━━━ Extract to read ━━━
Sometimes being an entrepreneur is actually really easy. Things just sort of roll in. You just get clients and you do jobs and you send invoices and they pay you and you have a beer and you post a testimonial and everything is really great.
Sound familiar? Yeah. I didn’t think so.
I don’t know many entrepreneurs who would identify with the above statement. But there’s an interesting thing that I see when I’m talking to entrepreneurs or when I’m reading their posts on whatever medium; people act like everything is going great. And I don’t know why.
A couple of days ago I received an email from an entrepreneur that I respect immensely. She’s the CEO of a platform designed to mentor and support women entrepreneurs. These are entrepreneurs that are more likely, statistically, to be successful because they have a woman on their co-founding team but are less likely to be VC funded…for the very same reason. Don’t get me started.
In any case, the email I received from her was startling and eye-opening and powerful. In it, she told the story of the struggles she was currently facing with her start-up. She needed users. Those who’d used the platform had found great success but there simply hadn’t been enough people sign up. She’d done everything right and she’d worked her ass off and now she was basically saying, “it’s do or die.”
━━━
* Objective 1 *
Answer these questions about the entrepreneurship post.
(a) What is the platform run by the CEO designed to do?
(b) What did her start-up need?
(c) In the opening description of easy entrepreneurship, what does the entrepreneur have after the clients pay?
* Objective 2 *
Reproduce a passage from the entrepreneurship post, beginning at the words "I don’t know many" and stopping after "get me started.".
The data that comes next has no role in this work.
━━━ Collected material ━━━
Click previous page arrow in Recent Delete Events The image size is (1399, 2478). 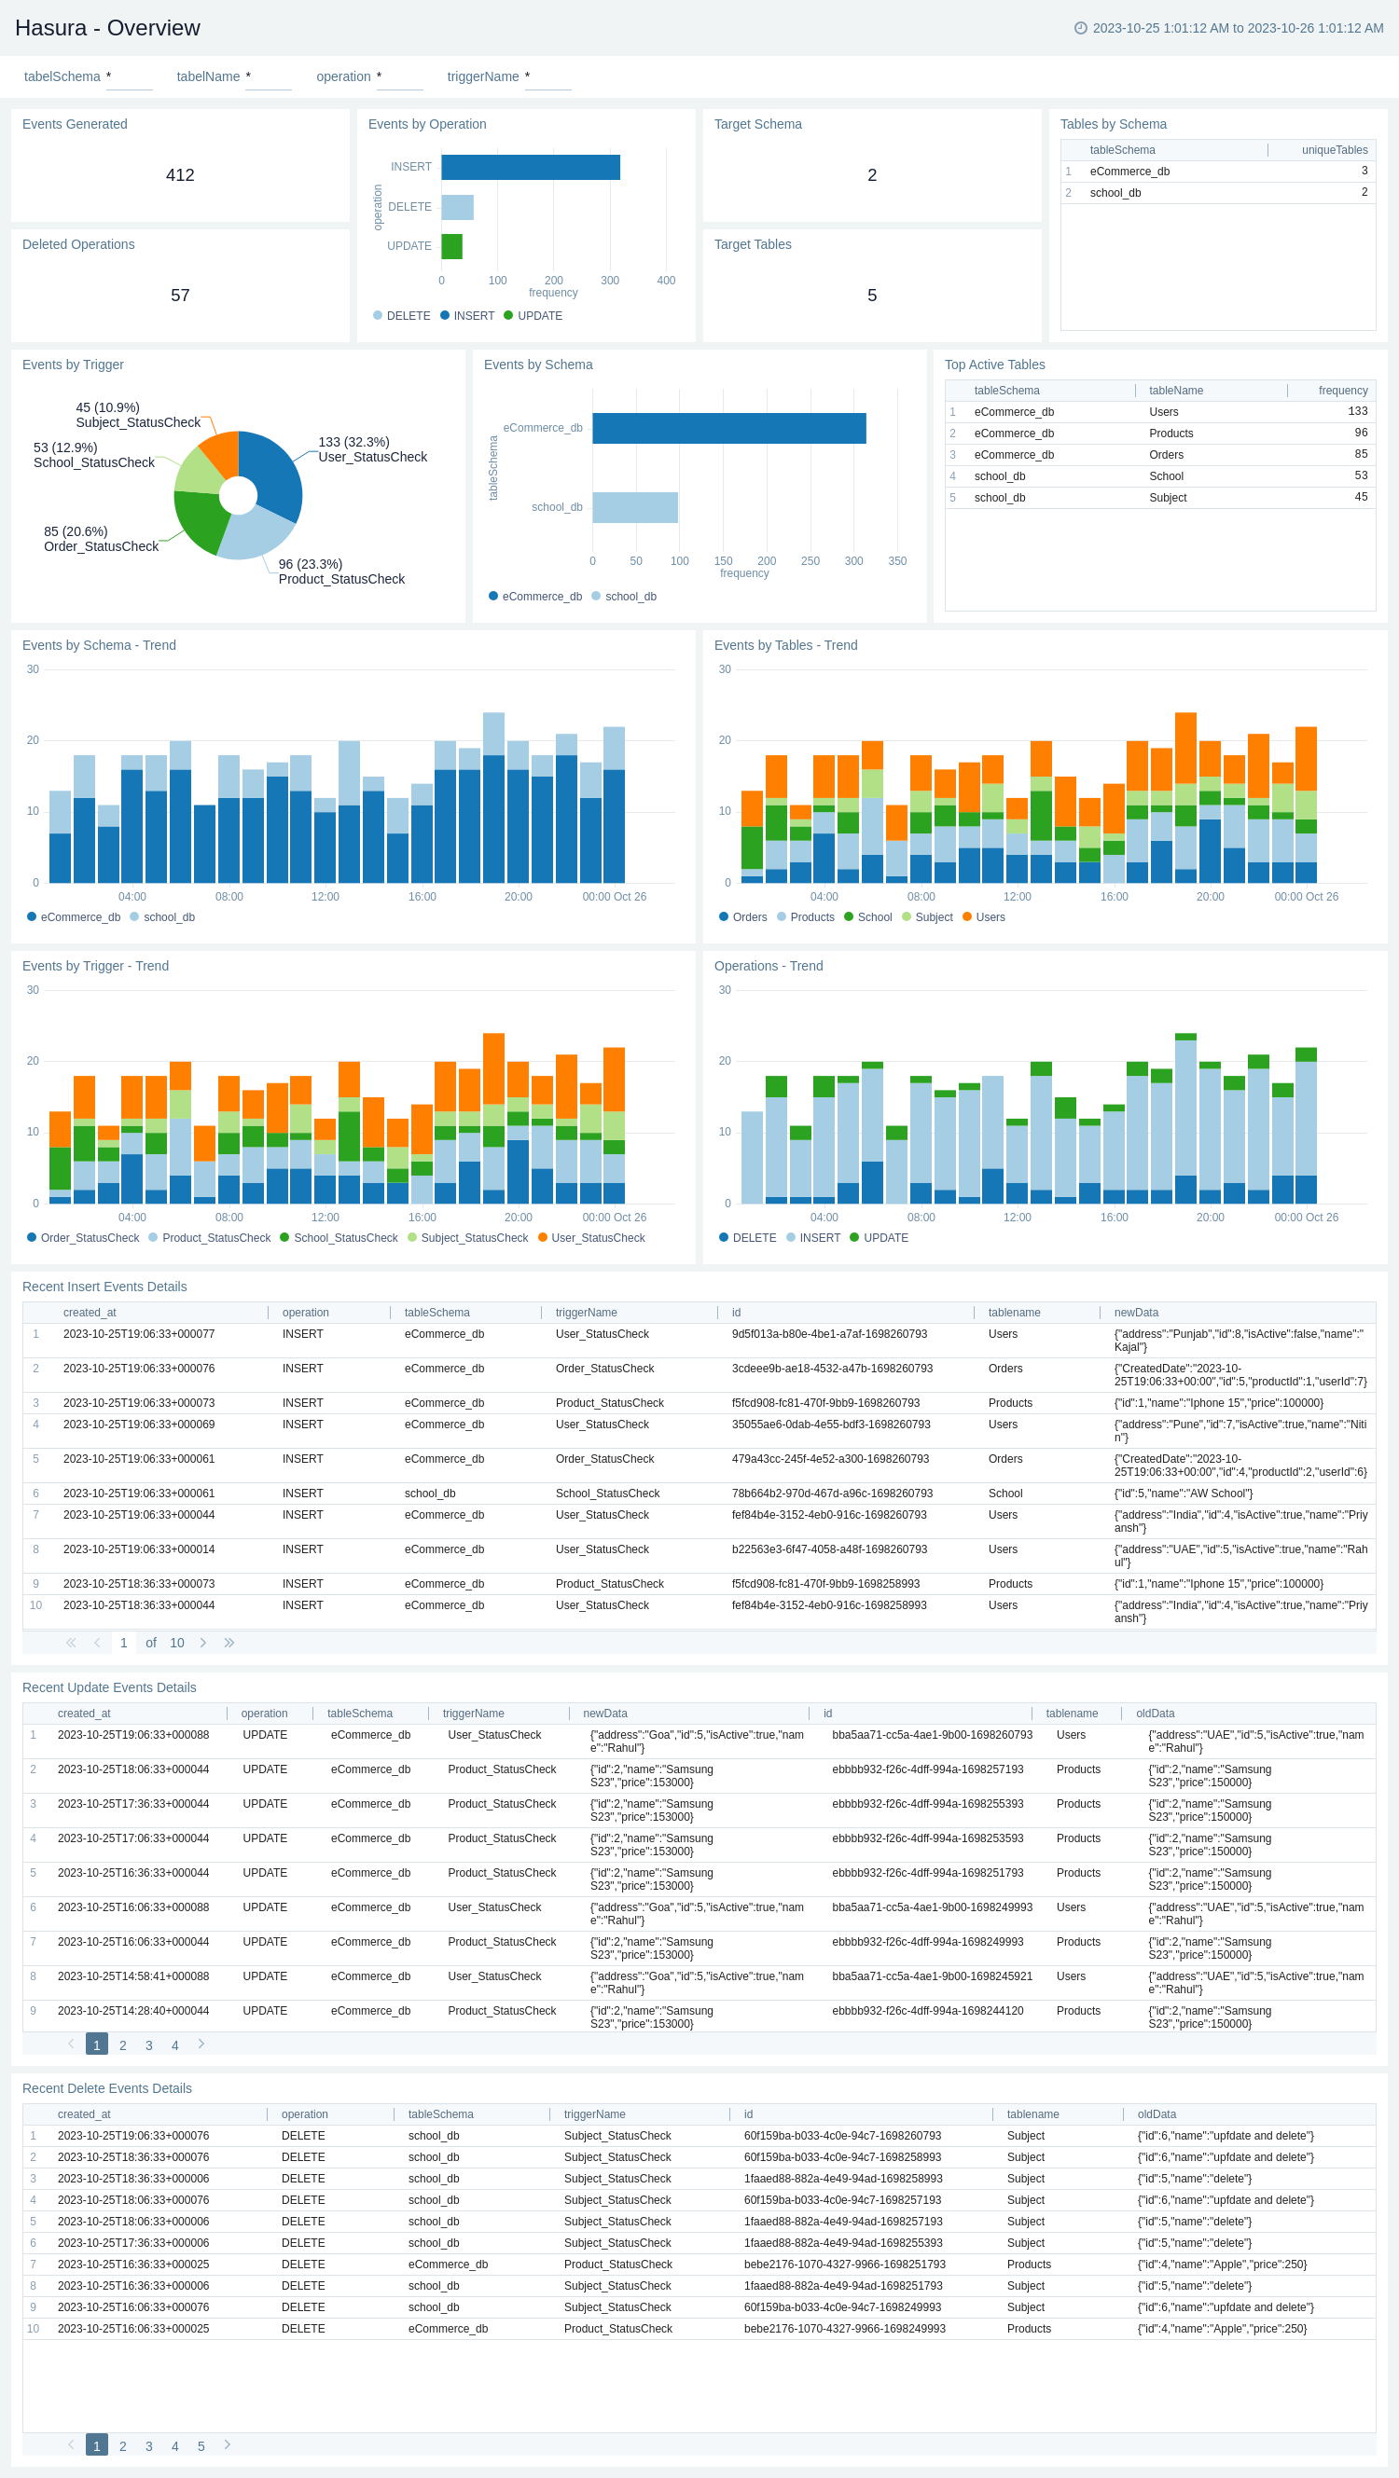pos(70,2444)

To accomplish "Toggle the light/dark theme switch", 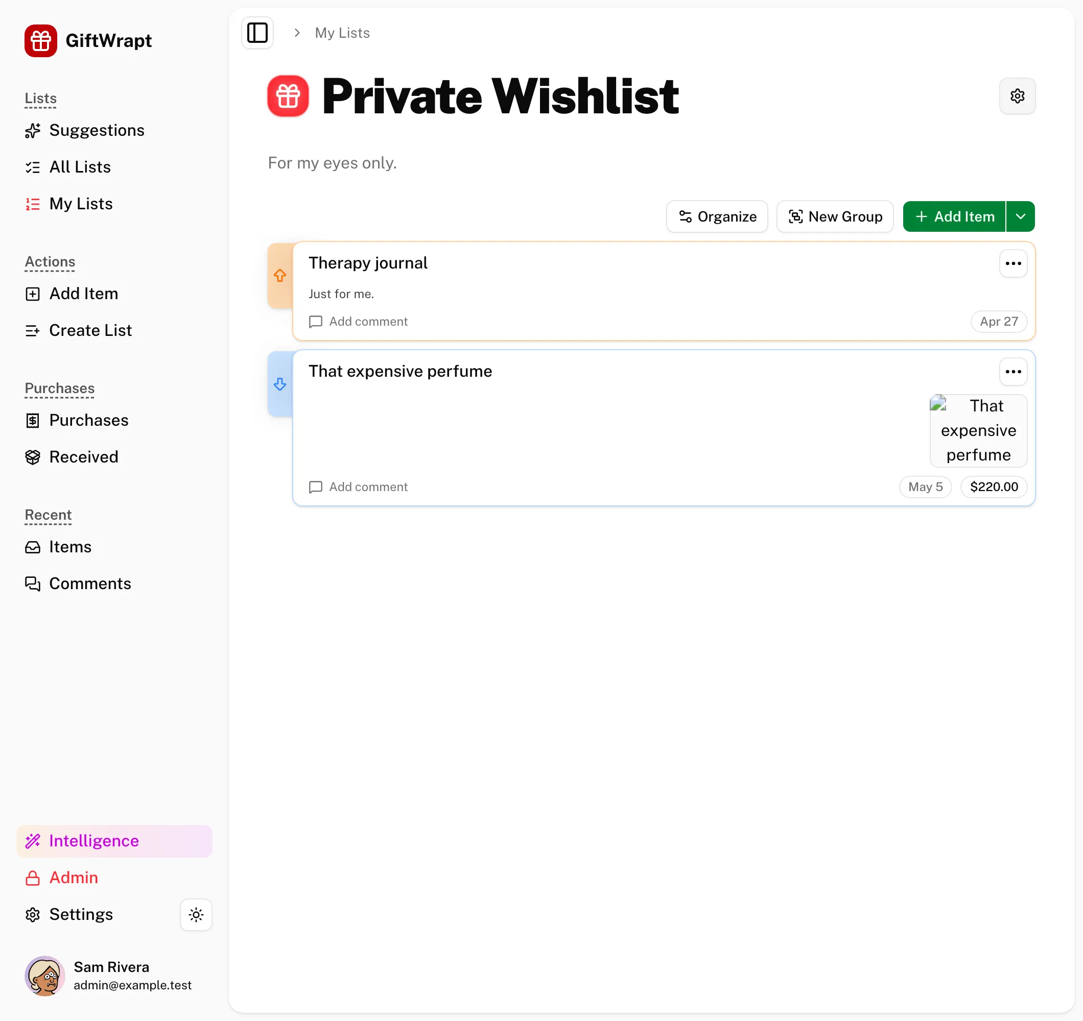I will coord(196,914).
━━━
* Written response 1 *
(a) Mentor and support women entrepreneurs.
(b) Users.
(c) A beer.

* Written response 2 *
I don’t know many entrepreneurs who would identify with the above statement. But there’s an interesting thing that I see when I’m talking to entrepreneurs or when I’m reading their posts on whatever medium; people act like everything is going great. And I don’t know why.
A couple of days ago I received an email from an entrepreneur that I respect immensely. She’s the CEO of a platform designed to mentor and support women entrepreneurs. These are entrepreneurs that are more likely, statistically, to be successful because they have a woman on their co-founding team but are less likely to be VC funded…for the very same reason. Don’t get me started.